#### [Exercise brief]
Output every entry exactly, from the first line to the last.

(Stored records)

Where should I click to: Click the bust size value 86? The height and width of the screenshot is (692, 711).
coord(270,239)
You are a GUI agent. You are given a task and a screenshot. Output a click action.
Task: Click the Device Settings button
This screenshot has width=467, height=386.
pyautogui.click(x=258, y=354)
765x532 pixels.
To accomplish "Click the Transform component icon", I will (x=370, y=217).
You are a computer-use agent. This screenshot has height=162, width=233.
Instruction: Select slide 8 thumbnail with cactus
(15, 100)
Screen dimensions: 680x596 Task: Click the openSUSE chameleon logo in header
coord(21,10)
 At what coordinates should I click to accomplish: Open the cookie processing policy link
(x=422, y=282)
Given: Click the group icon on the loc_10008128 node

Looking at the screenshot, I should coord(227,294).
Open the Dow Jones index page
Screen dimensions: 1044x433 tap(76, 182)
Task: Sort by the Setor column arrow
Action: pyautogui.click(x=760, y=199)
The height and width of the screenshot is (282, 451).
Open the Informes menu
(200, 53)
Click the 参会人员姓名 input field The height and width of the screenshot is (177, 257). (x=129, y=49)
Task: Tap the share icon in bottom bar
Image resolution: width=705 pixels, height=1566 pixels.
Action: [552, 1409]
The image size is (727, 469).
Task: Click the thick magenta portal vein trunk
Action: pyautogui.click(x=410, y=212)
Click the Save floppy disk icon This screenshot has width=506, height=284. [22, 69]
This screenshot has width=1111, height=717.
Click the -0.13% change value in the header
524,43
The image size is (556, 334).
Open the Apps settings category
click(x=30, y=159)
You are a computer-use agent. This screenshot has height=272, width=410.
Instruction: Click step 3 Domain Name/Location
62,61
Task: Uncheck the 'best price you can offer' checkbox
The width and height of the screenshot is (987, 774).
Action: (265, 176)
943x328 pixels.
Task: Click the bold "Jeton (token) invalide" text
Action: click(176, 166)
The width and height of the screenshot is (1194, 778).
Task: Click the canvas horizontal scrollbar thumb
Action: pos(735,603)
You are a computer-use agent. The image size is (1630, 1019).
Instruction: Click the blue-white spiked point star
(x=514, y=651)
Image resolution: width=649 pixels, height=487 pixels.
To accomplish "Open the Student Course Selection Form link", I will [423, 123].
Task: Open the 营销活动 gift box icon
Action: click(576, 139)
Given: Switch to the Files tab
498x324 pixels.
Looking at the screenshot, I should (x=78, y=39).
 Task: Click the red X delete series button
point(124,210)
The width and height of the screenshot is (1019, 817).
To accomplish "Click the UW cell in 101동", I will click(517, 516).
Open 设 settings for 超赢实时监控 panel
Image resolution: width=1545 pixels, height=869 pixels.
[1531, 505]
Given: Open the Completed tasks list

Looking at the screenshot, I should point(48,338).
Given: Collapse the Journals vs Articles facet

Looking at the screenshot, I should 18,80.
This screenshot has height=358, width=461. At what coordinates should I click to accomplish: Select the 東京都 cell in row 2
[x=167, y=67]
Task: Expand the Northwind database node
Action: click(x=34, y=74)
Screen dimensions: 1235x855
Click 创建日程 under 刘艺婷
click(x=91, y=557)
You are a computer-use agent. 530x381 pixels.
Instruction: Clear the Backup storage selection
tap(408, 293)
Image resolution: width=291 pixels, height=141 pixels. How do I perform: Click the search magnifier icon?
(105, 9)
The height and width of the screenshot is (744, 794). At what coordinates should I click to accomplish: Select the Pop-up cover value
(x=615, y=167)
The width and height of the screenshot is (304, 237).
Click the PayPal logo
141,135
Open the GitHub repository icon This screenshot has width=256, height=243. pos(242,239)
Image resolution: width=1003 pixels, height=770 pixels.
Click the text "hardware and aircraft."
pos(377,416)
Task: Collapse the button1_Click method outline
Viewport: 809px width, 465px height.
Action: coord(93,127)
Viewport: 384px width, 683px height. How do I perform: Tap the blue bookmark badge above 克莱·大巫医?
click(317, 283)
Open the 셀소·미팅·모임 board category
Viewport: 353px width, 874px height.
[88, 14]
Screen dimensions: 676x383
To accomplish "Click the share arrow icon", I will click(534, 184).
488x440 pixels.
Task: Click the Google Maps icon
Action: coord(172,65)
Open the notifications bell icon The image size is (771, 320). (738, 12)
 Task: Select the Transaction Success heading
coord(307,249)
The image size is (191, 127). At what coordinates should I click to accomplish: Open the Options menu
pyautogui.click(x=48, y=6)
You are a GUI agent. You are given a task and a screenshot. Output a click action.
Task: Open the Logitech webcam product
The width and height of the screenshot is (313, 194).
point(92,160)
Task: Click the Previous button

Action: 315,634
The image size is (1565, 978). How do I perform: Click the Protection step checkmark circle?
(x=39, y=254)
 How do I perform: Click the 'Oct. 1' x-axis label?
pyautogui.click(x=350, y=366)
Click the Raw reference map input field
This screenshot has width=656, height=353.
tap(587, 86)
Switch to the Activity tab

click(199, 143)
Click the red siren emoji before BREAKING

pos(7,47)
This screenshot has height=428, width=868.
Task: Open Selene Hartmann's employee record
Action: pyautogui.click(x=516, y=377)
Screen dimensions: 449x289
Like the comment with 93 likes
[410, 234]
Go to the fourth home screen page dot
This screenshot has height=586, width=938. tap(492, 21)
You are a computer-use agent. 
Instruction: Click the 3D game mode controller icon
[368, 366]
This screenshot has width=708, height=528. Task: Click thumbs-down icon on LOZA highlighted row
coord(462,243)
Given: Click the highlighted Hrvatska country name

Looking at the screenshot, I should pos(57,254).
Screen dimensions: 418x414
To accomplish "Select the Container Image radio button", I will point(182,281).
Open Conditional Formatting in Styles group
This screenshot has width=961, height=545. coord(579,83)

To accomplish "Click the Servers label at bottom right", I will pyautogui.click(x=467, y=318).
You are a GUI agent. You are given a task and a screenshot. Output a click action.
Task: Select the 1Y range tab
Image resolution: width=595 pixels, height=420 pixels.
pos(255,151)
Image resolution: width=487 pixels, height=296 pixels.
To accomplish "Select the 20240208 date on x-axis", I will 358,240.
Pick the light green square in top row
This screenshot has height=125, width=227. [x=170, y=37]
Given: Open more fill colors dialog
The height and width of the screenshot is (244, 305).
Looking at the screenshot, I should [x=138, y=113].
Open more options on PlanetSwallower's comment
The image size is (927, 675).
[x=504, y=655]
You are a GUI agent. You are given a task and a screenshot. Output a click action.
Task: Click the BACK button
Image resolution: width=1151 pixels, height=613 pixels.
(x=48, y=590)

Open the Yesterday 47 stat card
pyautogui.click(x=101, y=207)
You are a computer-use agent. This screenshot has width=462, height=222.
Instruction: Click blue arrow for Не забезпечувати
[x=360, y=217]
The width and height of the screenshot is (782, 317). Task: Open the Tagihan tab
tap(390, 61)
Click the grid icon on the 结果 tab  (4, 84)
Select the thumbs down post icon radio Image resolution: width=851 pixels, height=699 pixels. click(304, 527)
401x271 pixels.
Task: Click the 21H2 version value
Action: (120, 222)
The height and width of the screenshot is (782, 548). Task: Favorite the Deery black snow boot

#### [Output below]
Where should I click to: Click the bust size value 86? The height and width of the screenshot is (692, 711).
coord(270,239)
You are a GUI agent. You are given a task and a screenshot. Output a click action.
Task: Click the Device Settings button
This screenshot has width=467, height=386.
pyautogui.click(x=258, y=354)
765x532 pixels.
To accomplish "Click the Transform component icon", I will (x=370, y=217).
You are a computer-use agent. This screenshot has height=162, width=233.
Instruction: Select slide 8 thumbnail with cactus
(15, 100)
Screen dimensions: 680x596 Task: Click the openSUSE chameleon logo in header
coord(21,10)
 At what coordinates should I click to accomplish: Open the cookie processing policy link
(x=422, y=282)
Given: Click the group icon on the loc_10008128 node

Looking at the screenshot, I should coord(227,294).
Open the Dow Jones index page
Screen dimensions: 1044x433 tap(76, 182)
Task: Sort by the Setor column arrow
Action: pyautogui.click(x=760, y=199)
The height and width of the screenshot is (282, 451).
Open the Informes menu
(200, 53)
Click the 参会人员姓名 input field The height and width of the screenshot is (177, 257). (x=129, y=49)
Task: Tap the share icon in bottom bar
Image resolution: width=705 pixels, height=1566 pixels.
Action: [552, 1409]
The image size is (727, 469).
Task: Click the thick magenta portal vein trunk
Action: pyautogui.click(x=410, y=212)
Click the Save floppy disk icon This screenshot has width=506, height=284. [22, 69]
This screenshot has width=1111, height=717.
Click the -0.13% change value in the header
524,43
The image size is (556, 334).
Open the Apps settings category
click(x=30, y=159)
You are a computer-use agent. This screenshot has height=272, width=410.
Instruction: Click step 3 Domain Name/Location
62,61
Task: Uncheck the 'best price you can offer' checkbox
The width and height of the screenshot is (987, 774).
Action: (265, 176)
943x328 pixels.
Task: Click the bold "Jeton (token) invalide" text
Action: click(176, 166)
The width and height of the screenshot is (1194, 778).
Task: Click the canvas horizontal scrollbar thumb
Action: pos(735,603)
You are a computer-use agent. The image size is (1630, 1019).
Instruction: Click the blue-white spiked point star
(x=514, y=651)
Image resolution: width=649 pixels, height=487 pixels.
To accomplish "Open the Student Course Selection Form link", I will [423, 123].
Task: Open the 营销活动 gift box icon
Action: click(576, 139)
Given: Switch to the Files tab
498x324 pixels.
Looking at the screenshot, I should (x=78, y=39).
 Task: Click the red X delete series button
point(124,210)
The width and height of the screenshot is (1019, 817).
To accomplish "Click the UW cell in 101동", I will click(517, 516).
Open 设 settings for 超赢实时监控 panel
Image resolution: width=1545 pixels, height=869 pixels.
[1531, 505]
Given: Open the Completed tasks list

Looking at the screenshot, I should point(48,338).
Given: Collapse the Journals vs Articles facet

Looking at the screenshot, I should 18,80.
This screenshot has height=358, width=461. At what coordinates should I click to accomplish: Select the 東京都 cell in row 2
[x=167, y=67]
Task: Expand the Northwind database node
Action: click(x=34, y=74)
Screen dimensions: 1235x855
Click 创建日程 under 刘艺婷
click(x=91, y=557)
You are a computer-use agent. 530x381 pixels.
Instruction: Clear the Backup storage selection
tap(408, 293)
Image resolution: width=291 pixels, height=141 pixels. How do I perform: Click the search magnifier icon?
(105, 9)
The height and width of the screenshot is (744, 794). At what coordinates should I click to accomplish: Select the Pop-up cover value
(x=615, y=167)
The width and height of the screenshot is (304, 237).
Click the PayPal logo
141,135
Open the GitHub repository icon This screenshot has width=256, height=243. pos(242,239)
Image resolution: width=1003 pixels, height=770 pixels.
Click the text "hardware and aircraft."
pos(377,416)
Task: Collapse the button1_Click method outline
Viewport: 809px width, 465px height.
Action: coord(93,127)
Viewport: 384px width, 683px height. How do I perform: Tap the blue bookmark badge above 克莱·大巫医?
click(317, 283)
Open the 셀소·미팅·모임 board category
Viewport: 353px width, 874px height.
[88, 14]
Screen dimensions: 676x383
To accomplish "Click the share arrow icon", I will click(534, 184).
488x440 pixels.
Task: Click the Google Maps icon
Action: coord(172,65)
Open the notifications bell icon The image size is (771, 320). (738, 12)
 Task: Select the Transaction Success heading
coord(307,249)
The image size is (191, 127). At what coordinates should I click to accomplish: Open the Options menu
pyautogui.click(x=48, y=6)
You are a GUI agent. You are given a task and a screenshot. Output a click action.
Task: Open the Logitech webcam product
The width and height of the screenshot is (313, 194).
point(92,160)
Task: Click the Previous button

Action: 315,634
The image size is (1565, 978). How do I perform: Click the Protection step checkmark circle?
(x=39, y=254)
 How do I perform: Click the 'Oct. 1' x-axis label?
pyautogui.click(x=350, y=366)
Click the Raw reference map input field
This screenshot has width=656, height=353.
tap(587, 86)
Switch to the Activity tab

click(199, 143)
Click the red siren emoji before BREAKING

pos(7,47)
This screenshot has height=428, width=868.
Task: Open Selene Hartmann's employee record
Action: pyautogui.click(x=516, y=377)
Screen dimensions: 449x289
Like the comment with 93 likes
[410, 234]
Go to the fourth home screen page dot
This screenshot has height=586, width=938. tap(492, 21)
You are a computer-use agent. 
Instruction: Click the 3D game mode controller icon
[368, 366]
This screenshot has width=708, height=528. Task: Click thumbs-down icon on LOZA highlighted row
coord(462,243)
Given: Click the highlighted Hrvatska country name

Looking at the screenshot, I should pos(57,254).
Screen dimensions: 418x414
To accomplish "Select the Container Image radio button", I will point(182,281).
Open Conditional Formatting in Styles group
This screenshot has width=961, height=545. coord(579,83)

To accomplish "Click the Servers label at bottom right", I will pyautogui.click(x=467, y=318).
You are a GUI agent. You are given a task and a screenshot. Output a click action.
Task: Select the 1Y range tab
Image resolution: width=595 pixels, height=420 pixels.
pos(255,151)
Image resolution: width=487 pixels, height=296 pixels.
To accomplish "Select the 20240208 date on x-axis", I will 358,240.
Pick the light green square in top row
This screenshot has height=125, width=227. [x=170, y=37]
Given: Open more fill colors dialog
The height and width of the screenshot is (244, 305).
Looking at the screenshot, I should [x=138, y=113].
Open more options on PlanetSwallower's comment
The image size is (927, 675).
[x=504, y=655]
You are a GUI agent. You are given a task and a screenshot. Output a click action.
Task: Click the BACK button
Image resolution: width=1151 pixels, height=613 pixels.
(x=48, y=590)

Open the Yesterday 47 stat card
pyautogui.click(x=101, y=207)
You are a computer-use agent. This screenshot has width=462, height=222.
Instruction: Click blue arrow for Не забезпечувати
[x=360, y=217]
The width and height of the screenshot is (782, 317). Task: Open the Tagihan tab
tap(390, 61)
Click the grid icon on the 结果 tab  (4, 84)
Select the thumbs down post icon radio Image resolution: width=851 pixels, height=699 pixels. click(304, 527)
401x271 pixels.
Task: Click the 21H2 version value
Action: (120, 222)
The height and width of the screenshot is (782, 548). Task: Favorite the Deery black snow boot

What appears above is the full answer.